Most of us have no idea how much we eat sitting in front of the television or when we’re anxious about something or when we’re simply not thinking. A food diary is a self-monitoring tool that reveals a lot about our regular behavior. It’s important to know what, when and how much you normally eat before you can effectively start to change your diet.

Anyone can start a food diary with a pen and paper. There are several, free, pre-printed diary forms available online but all it takes is a notebook to get started. At first, you may want to use one or two pages per day. You should not try to be “good” in your diary. The goal is to see what your current habits are so you can identify small changes to be made over time. Lying in your food diary is counter-productive so be sure to be honest with yourself.

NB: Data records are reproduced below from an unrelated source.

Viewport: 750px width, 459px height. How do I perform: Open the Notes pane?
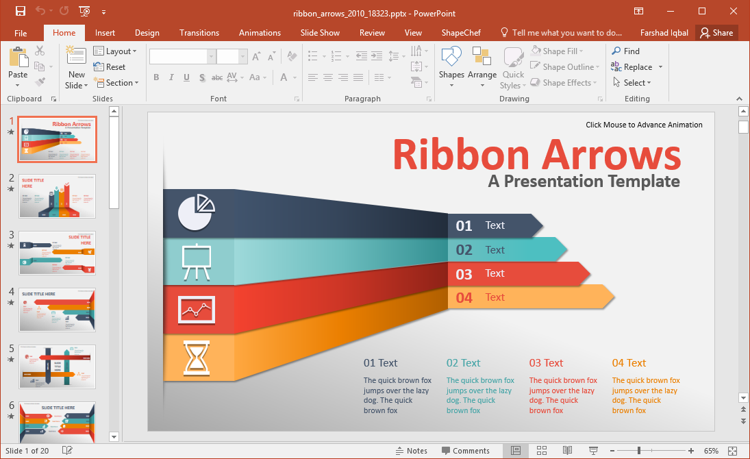click(412, 451)
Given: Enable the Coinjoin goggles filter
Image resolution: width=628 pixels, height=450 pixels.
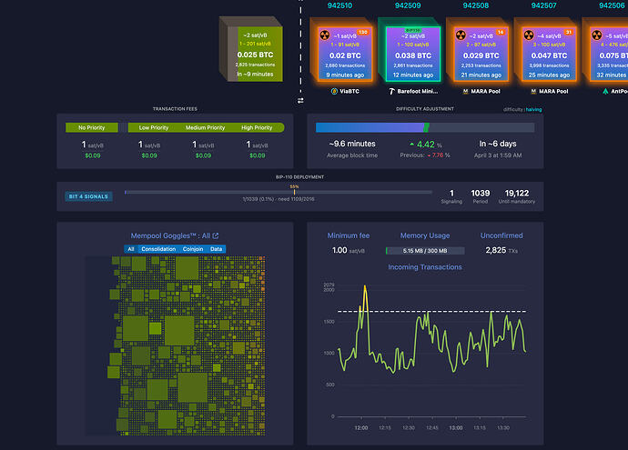Looking at the screenshot, I should click(195, 249).
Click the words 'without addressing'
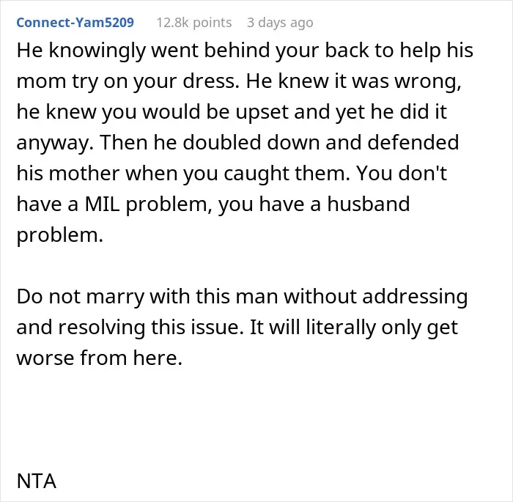Viewport: 513px width, 502px height. (x=375, y=297)
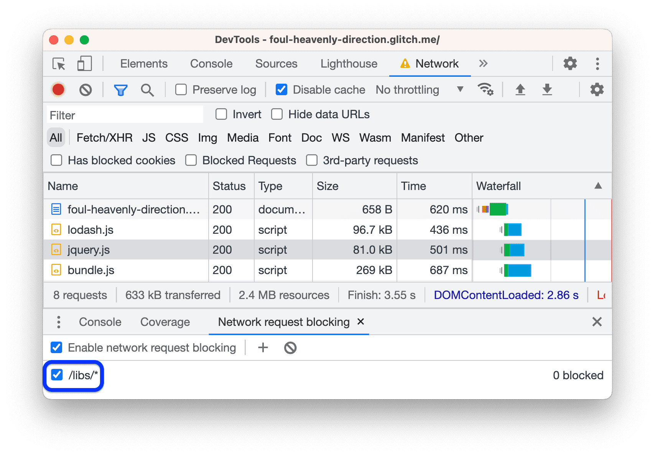
Task: Toggle the filter funnel icon
Action: (x=120, y=90)
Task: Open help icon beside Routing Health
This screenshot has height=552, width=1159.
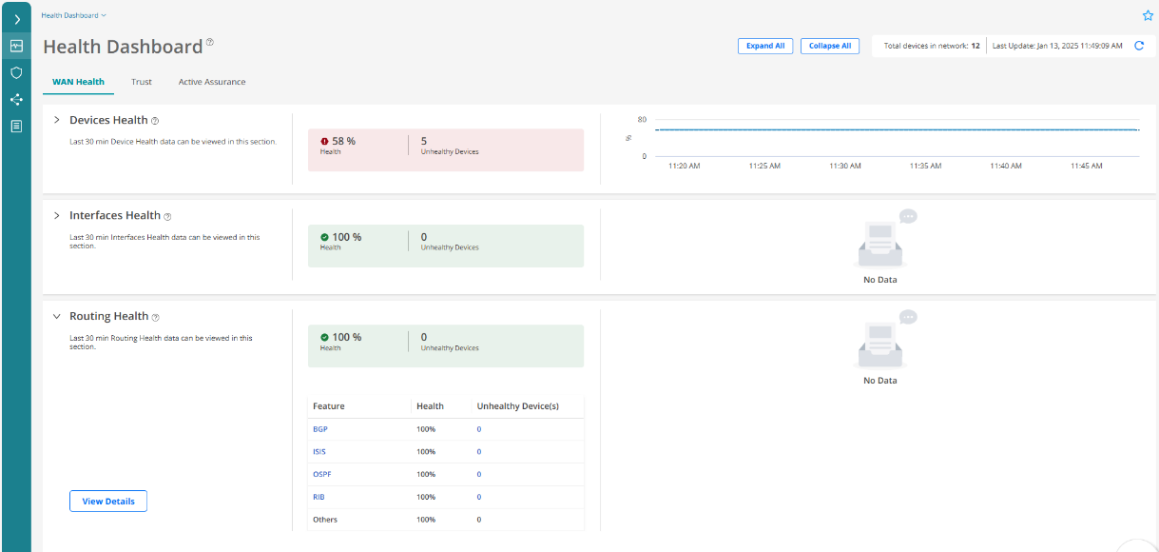Action: pyautogui.click(x=156, y=317)
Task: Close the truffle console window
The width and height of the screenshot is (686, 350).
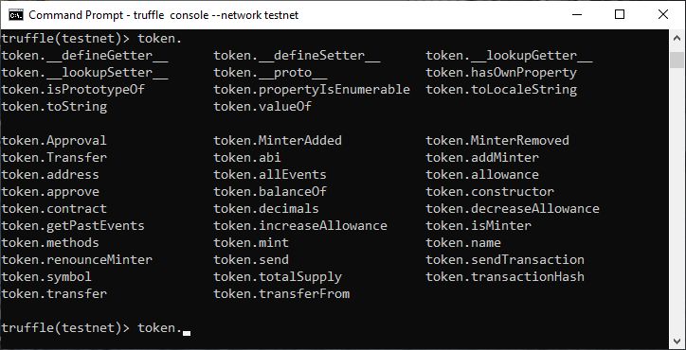Action: point(663,15)
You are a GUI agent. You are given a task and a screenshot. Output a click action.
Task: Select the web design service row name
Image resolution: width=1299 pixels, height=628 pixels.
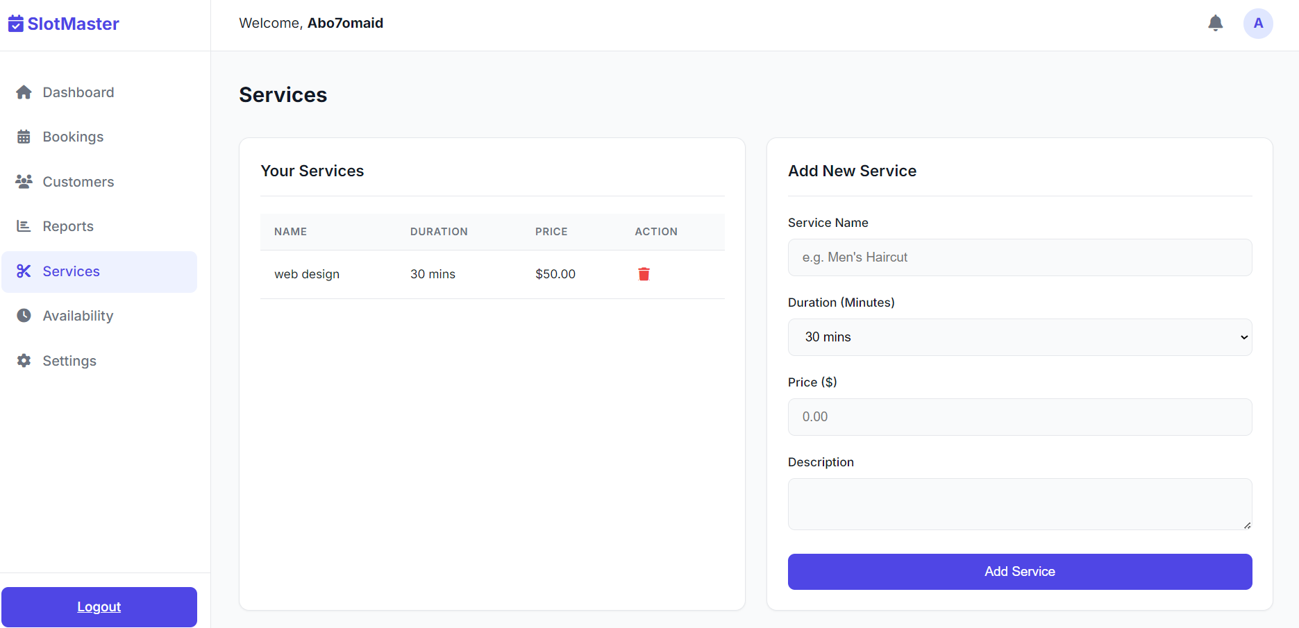pyautogui.click(x=307, y=274)
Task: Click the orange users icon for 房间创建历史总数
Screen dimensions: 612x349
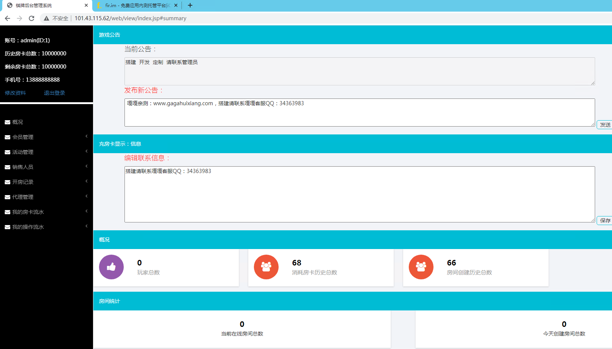Action: 421,267
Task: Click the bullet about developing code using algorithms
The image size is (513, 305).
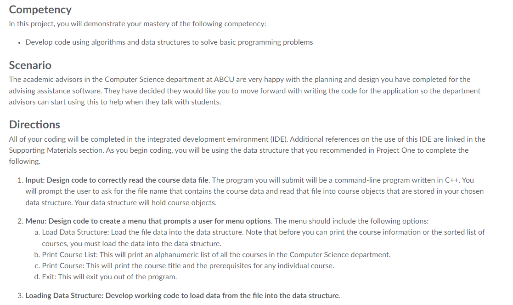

You’re going to write down everything you consume (eat and drink), how you feel at the time and note in detail the amounts and types of food and drink. For example, “7 a.m. breakfast” says nothing useful. “7 a.m. oatmeal, milk and coffee” doesn’t say much either. A more helpful entry might be “7 a.m. 1 cup cooked oatmeal, sprinkled with cinnamon and 2 tablespoons low-sugar syrup, 16 oz. skim milk, 1 cup decaf coffee with one sugar and skim milk; running late for work.” Later when you have more time, you can go back and add the calorie counts beside each item. Make sure you take into account the amounts that calorie counts are based on when calculating calories in your diary. Get into the habit of reading food labels.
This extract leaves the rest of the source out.